Tarım sigortalarının çiftçinin aleyhinde olması, sosyal güvencesini sağlayamayan ve kendi derdine düşen köylü, sosyal bir tarım politikası oluşturulmasında da etkin olamamıştır.
Yer altı sularının ve akarsuların kirletilmesi, çevre dengesinin bozulması, kendi tohumunu dahi üretemeyen, üretse bile satamayan köylü üretim alanı terk ederek, yalnızlığa mahkûm edilmiştir.
Sabandan elini çekmiş, kaderini belirleyen politikalarda da etkinlik gösterememiştir. Sistemle bütünleşmiş olan sivil toplum örgütleri Türk çiftçisinin iflasına yeterince duyarlılık göstermeyerek bu ‘günaha’ ortak olmuştur.
Çiftçi sendikalarının açıklamalarına göre; şu an Türkiye’de ’her 50 saniyede bir çiftçi iflas ediyor! ’
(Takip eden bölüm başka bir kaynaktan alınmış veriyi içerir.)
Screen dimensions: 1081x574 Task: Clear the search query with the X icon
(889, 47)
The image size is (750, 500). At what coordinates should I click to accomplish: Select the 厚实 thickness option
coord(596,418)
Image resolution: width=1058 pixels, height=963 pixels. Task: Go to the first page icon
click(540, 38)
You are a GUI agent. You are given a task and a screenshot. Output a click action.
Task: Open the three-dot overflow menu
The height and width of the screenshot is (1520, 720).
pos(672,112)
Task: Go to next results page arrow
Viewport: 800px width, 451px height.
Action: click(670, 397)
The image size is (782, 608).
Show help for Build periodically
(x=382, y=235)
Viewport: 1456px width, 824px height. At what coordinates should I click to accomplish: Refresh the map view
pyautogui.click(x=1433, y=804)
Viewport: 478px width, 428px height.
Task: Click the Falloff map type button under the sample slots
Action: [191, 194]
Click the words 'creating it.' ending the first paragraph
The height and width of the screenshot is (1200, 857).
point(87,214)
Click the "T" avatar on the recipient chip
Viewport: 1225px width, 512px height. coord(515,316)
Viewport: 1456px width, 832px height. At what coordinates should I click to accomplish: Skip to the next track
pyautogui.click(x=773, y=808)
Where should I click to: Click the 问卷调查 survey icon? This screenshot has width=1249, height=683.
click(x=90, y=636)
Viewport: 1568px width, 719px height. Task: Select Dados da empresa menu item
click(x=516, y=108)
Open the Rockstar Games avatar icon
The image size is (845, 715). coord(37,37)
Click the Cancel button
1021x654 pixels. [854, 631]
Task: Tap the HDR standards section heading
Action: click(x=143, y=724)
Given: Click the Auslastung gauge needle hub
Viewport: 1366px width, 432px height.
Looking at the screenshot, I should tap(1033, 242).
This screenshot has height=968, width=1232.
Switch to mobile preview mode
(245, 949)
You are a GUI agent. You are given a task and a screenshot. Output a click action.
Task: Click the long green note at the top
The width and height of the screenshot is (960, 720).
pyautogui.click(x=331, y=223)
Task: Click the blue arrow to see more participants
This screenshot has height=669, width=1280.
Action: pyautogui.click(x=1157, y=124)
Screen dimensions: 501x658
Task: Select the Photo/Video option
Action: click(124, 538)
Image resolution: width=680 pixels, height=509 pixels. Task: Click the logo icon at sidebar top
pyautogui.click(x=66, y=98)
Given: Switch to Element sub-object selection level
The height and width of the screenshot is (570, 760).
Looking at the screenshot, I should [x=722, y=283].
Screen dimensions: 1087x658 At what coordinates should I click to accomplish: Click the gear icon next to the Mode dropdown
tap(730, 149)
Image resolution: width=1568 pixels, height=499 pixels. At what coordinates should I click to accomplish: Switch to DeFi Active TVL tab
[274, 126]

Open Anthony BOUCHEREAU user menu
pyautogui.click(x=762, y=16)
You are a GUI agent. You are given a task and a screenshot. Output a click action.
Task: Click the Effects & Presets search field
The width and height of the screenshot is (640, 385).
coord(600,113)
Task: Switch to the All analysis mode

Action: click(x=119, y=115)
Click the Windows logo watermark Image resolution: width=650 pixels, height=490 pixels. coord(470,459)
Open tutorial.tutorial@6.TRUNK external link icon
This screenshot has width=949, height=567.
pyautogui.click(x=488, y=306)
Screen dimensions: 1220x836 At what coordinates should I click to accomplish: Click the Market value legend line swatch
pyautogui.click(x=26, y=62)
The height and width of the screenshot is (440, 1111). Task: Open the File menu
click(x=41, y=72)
Çiftçinin küresel ekonomik politikada ki yerinin belirlenmesiyle, dış güçlerin baskısı artmış ve ‘iktidarsız’ politikacıların sayesinde milletimizi yine zor günler beklemektedir.
Çapraz ellere, kelepçe vurmaya hazırlananlara karşı yapılacak en akıllıca çözüm ellerimizi yumruk haline getirerek yeniden tek yürek olmaktır!
Çitçilerin, köylülerin ve tarım örgütlerinin katılımıyla bağımsız demokratik ve sosyal bir tarım programı ile bir elimizi şirketlerin çarkından kurtarmalı, diğer elimizde borç senetleri yerine saban tutmalıdır.
Aksi takdirde, milletimizin büyük ekseriyeti çiftçi olamayacağına göre dünya yüzeyindeki yerimiz de kapının arkası olur.sizce?